ROSETO DEGLI ABRUZZI – L’ex Piccionaia di Colle Magnone è ufficialmente un’area bonificata. Si è concluso nelle ultime ore l’intervento di risanamento ambientale avviato dal Comune di Roseto degli Abruzzi, con la ditta Mantini che ha provveduto al trasporto e allo smaltimento dei sacchi contenenti amianto, raccolti e messi in sicurezza durante le operazioni delle scorse settimane.
La zona, per decenni simbolo di degrado e rischio ambientale, si presenta ora completamente ripulita e libera dai rifiuti che ne compromettevano decoro e sicurezza. L’amianto individuato sul terreno era stato precedentemente confezionato secondo le procedure previste, restando temporaneamente in attesa del conferimento agli impianti autorizzati. Con l’ultimo passaggio del cronoprogramma, la rimozione è stata definitivamente completata.
L’Amministrazione ha investito 120 mila euro di fondi propri, affrontando per la prima volta in oltre trent’anni un problema mai risolto.
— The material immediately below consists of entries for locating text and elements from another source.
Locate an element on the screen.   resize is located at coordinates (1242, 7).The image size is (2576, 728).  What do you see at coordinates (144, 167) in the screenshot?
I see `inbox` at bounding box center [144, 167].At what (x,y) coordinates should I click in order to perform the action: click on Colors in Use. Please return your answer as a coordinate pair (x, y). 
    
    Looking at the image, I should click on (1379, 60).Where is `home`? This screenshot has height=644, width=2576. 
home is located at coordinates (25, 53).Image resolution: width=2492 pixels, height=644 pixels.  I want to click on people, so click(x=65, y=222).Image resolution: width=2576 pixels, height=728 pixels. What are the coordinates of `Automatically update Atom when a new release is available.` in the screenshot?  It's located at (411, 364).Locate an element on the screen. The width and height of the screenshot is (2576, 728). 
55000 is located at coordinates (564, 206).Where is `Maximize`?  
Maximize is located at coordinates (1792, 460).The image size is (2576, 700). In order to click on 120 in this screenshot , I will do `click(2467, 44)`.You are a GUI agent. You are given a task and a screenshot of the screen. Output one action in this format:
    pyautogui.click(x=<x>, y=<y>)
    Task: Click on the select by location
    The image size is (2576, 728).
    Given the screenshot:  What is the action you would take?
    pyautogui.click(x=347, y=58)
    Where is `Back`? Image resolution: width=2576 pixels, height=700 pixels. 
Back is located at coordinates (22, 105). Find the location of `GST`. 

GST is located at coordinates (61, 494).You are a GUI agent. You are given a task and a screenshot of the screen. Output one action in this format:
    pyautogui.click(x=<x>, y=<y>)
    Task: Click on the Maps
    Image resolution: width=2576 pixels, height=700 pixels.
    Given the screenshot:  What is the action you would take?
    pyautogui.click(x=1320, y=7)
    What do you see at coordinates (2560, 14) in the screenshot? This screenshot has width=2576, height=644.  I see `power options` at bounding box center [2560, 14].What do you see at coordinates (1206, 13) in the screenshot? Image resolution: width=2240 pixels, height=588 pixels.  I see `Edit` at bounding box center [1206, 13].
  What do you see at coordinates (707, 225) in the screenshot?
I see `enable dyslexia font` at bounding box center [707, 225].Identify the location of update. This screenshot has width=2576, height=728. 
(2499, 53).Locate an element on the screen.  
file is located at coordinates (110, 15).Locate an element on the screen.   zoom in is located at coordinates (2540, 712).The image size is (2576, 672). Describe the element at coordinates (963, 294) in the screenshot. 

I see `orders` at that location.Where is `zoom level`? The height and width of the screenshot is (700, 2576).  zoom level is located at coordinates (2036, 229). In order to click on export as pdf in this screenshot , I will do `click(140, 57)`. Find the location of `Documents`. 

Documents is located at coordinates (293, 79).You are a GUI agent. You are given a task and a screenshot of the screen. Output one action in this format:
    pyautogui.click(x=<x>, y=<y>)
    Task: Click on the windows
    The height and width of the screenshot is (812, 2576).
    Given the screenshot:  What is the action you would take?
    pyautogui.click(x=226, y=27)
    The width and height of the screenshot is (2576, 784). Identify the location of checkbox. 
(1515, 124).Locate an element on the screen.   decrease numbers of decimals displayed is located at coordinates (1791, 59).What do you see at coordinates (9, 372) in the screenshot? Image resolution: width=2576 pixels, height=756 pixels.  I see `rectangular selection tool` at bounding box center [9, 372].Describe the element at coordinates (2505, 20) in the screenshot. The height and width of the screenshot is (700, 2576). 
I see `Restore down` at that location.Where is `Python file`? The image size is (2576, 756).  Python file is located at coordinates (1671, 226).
Questa mattina il Sindaco Mario Nugnes ha effettuato un sopralluogo insieme all’Assessore all’Ambiente Gianni Mazzocchetti, alla responsabile dell’Ufficio Ambiente Simona Mantenuto e ai tecnici della ditta esecutrice.
«L’ex Piccionaia è finalmente un’area pulita – ha dichiarato Nugnes – abbiamo scelto di intervenire con decisione, rimuovendo amianto e rifiuti che da troppo tempo rappresentavano un pericolo». Il Sindaco ha anche chiarito che i sacchi temporaneamente presenti non erano materiale abbandonato, ma parte del processo di messa in sicurezza.
Soddisfazione anche dall’Assessore Mazzocchetti: «In trent’anni nessuno aveva risolto questa situazione. Oggi consegniamo alla città un’area bonificata e sicura, pronta per essere valorizzata e restituita alla comunità».